Mais outre les accessoires, les jeux ont aussi énormément évolué dans le domaine. Des titres comme F1 23, iRacing, Assetto Corsa, Gran Turismo 7 ou encore rFactor 2 pour ne citer qu’eux, demandent aux meilleurs joueurs de comprendre la voiture pour ensuite être capable de la régler… donc de se rapprocher encore plus de la réalité. Pour un budget d’environ 2000€, vous pouvez prétendre à un vrai simulateur de course chez vous. Et si jamais vous avez la chance de faire un stage en monoplace ou en GT dans la réalité, vous allez voir que vous serez immédiatement dans le coup grâce à tous les tours que vous aurez effectués en virtuel !

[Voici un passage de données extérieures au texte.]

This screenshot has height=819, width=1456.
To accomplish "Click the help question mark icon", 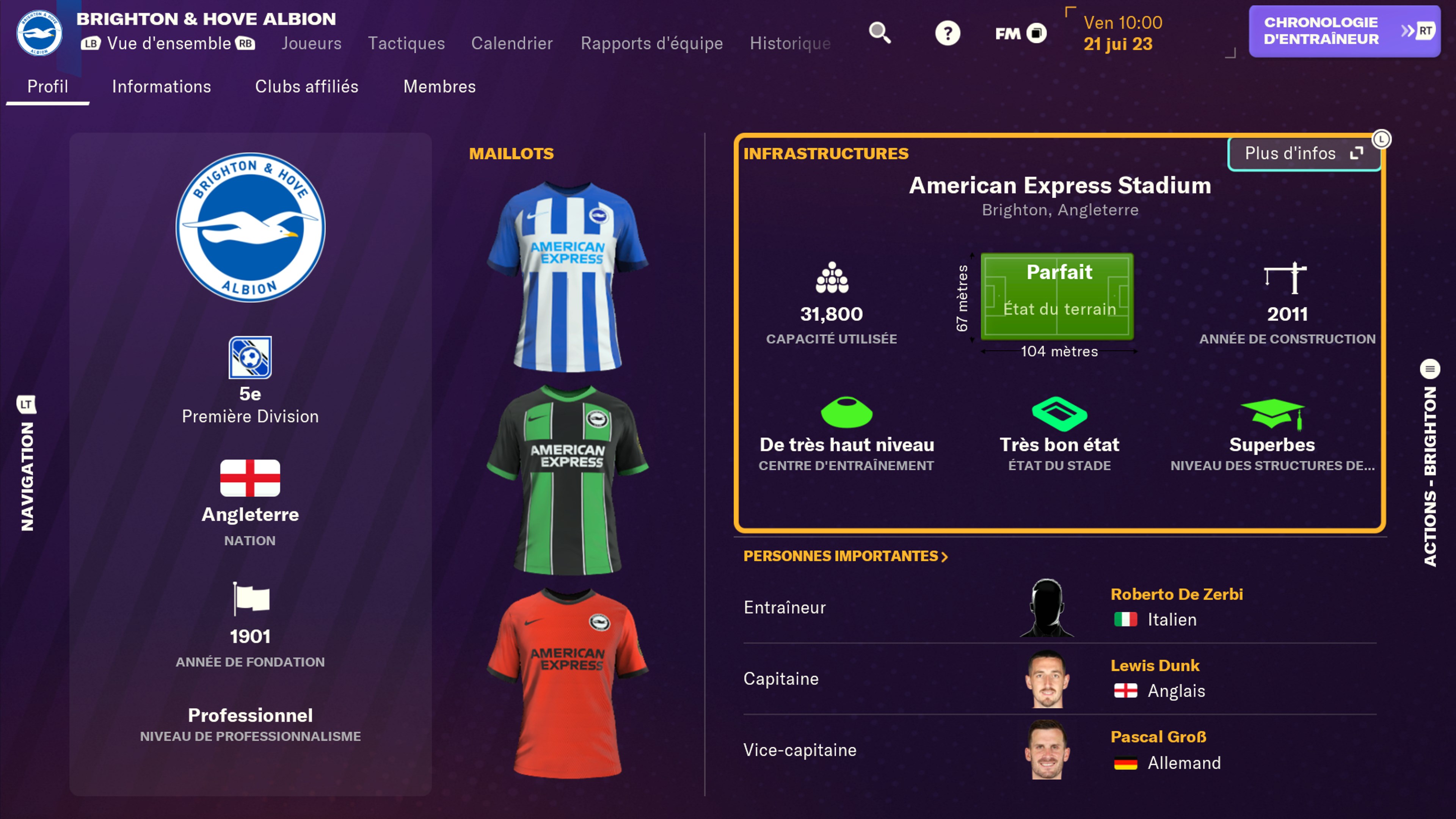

Silverstone : le choc pour tous !
La GT Academy connaîtra huit éditions. Mais cette fameuse première, en 2008, en fera halluciner plus d’un, moi le premier, mais aussi et surtout les prétendants au titre ! Nous voici donc réunis au Racecamp de Silverstone. Et là, personne ne sait à quoi s’attendre. La seule chose que savent les candidats, c’est que ce camp d’entraînement va devenir leur maison le temps d’une petite semaine et que l’objectif ultime est de les faire passer du statut de pilote virtuel à celui de véritable pilote d’endurance. Et je peux vous dire que certains vont tomber de très haut !

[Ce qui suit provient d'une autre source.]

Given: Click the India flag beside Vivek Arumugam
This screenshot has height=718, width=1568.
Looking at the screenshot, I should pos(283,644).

« Nous voici donc réunis au Racecamp de Silverstone. Et là, personne ne sait à quoi s’attendre. »
Ne sachant pas moi-même quel est le programme des jours à venir, je comprends tout de même très vite que les choses sérieuses commencent. Il n’est déjà plus question de jeu vidéo : le but des organisateurs est de savoir si un joueur de Gran Turismo serait capable – et de faire en sorte qu’il le devienne – de prendre le volant d’une Nissan 350Z GT4 pour participer aux 24 Heures de Dubaï en janvier 2009, soit 5 mois plus tard. Imaginez un peu le stress des coachs sur place ! Cinq mois pour former un joueur PlayStation et l’aligner sur une course de 24 heures dans une vraie voiture, il ne faut pas se tromper !
Allez, c’est parti pour le jour 1 qui met direct tout le monde dans l’ambiance. Pour commencer, les participants passent des épreuves écrites. Puis vient le côté physique avec une batterie d’examens et des tests d’effort pour évaluer la condition physique de chacun.
Autant vous dire que le soir même, certains candidats, pourtant classés parmi les trois premiers de leur pays respectif, plient déjà bagages. Mais les choses ne s’arrêtent bien sûr pas là. Allez, jour 2 les gars ! Et il va falloir filer droit ! Ce sont cette fois des militaires de sa majesté qui prennent les commandes avec au programme un entraînement plus qu’intensif… Et là je me dis que finalement, couvrir l’événement en tant que journaliste me convient parfaitement !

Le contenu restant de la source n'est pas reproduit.